> **Exercise requirements**
Tally the lines below that contain the word "will", then give the tally alone.

> **Material for this task**

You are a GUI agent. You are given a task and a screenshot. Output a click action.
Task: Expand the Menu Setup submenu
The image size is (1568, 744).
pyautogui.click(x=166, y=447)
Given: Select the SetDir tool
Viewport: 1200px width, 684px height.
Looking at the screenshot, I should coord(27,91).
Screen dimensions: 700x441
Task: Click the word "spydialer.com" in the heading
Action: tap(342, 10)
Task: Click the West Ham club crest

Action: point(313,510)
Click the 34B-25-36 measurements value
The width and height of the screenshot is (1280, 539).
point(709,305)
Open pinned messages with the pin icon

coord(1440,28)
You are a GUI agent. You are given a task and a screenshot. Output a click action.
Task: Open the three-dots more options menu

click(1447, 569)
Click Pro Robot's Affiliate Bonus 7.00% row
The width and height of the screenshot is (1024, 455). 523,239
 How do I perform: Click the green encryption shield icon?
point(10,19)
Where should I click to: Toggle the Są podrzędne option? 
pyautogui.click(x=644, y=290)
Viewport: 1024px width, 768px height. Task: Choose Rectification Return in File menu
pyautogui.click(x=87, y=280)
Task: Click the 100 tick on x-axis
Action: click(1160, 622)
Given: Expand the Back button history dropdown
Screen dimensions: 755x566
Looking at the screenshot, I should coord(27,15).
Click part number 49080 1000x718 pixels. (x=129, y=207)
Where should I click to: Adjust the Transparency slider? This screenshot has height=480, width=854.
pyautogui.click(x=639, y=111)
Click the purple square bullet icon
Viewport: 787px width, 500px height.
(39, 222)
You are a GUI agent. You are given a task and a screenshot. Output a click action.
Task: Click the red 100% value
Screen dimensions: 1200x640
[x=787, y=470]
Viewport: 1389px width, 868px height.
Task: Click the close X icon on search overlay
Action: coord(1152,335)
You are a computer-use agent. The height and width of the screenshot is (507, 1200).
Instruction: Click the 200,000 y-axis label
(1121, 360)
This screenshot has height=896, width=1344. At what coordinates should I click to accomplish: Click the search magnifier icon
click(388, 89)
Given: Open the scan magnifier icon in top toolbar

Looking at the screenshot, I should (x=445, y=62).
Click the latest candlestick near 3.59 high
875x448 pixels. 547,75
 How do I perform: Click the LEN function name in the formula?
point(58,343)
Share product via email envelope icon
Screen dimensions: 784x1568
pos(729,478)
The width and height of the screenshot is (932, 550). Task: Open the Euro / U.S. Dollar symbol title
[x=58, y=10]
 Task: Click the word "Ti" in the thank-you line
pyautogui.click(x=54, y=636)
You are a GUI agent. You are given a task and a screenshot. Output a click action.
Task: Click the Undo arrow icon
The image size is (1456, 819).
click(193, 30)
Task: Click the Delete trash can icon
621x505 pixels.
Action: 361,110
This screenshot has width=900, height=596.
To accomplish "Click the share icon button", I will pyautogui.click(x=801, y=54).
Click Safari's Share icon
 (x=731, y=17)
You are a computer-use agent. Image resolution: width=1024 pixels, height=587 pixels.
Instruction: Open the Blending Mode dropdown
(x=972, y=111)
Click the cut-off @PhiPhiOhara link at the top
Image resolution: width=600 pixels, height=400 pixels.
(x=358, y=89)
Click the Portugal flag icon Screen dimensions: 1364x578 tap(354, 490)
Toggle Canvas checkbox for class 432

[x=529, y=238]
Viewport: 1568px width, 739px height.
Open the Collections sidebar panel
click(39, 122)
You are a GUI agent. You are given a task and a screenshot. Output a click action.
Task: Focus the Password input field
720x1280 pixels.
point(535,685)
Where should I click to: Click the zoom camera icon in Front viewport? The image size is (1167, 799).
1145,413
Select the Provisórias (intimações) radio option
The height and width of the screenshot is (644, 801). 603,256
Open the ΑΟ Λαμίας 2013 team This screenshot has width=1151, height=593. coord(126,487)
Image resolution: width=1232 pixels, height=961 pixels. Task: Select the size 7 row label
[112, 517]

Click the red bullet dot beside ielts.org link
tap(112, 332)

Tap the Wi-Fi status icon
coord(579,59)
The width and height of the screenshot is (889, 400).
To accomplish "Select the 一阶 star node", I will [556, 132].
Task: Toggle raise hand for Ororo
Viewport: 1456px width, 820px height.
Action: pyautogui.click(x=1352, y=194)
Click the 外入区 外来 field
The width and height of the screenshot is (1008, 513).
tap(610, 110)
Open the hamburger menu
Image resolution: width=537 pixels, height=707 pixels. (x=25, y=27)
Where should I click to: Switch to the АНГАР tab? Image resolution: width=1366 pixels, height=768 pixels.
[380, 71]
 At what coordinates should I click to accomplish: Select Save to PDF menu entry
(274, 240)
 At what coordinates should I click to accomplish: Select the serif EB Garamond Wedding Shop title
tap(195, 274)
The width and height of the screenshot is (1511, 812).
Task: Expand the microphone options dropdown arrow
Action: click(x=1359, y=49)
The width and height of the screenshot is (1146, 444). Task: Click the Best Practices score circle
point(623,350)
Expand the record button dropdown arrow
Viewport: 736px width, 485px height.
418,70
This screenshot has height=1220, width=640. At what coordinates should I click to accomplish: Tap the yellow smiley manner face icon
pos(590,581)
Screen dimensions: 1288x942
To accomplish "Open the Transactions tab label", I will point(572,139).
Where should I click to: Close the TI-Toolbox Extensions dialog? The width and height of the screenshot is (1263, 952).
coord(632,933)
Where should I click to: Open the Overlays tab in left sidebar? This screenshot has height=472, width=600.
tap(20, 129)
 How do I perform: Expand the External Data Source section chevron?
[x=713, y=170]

> **Reply to the exercise**
3